- Given entries:
=====

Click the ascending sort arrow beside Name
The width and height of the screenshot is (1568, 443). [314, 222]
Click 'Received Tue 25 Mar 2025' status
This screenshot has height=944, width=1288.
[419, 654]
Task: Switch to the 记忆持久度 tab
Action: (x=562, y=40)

=====

- Problem:
Filter the records above and copy each line that contains the string "Click", matching case exactly.

- Answer to the task:
Click the ascending sort arrow beside Name
Click 'Received Tue 25 Mar 2025' status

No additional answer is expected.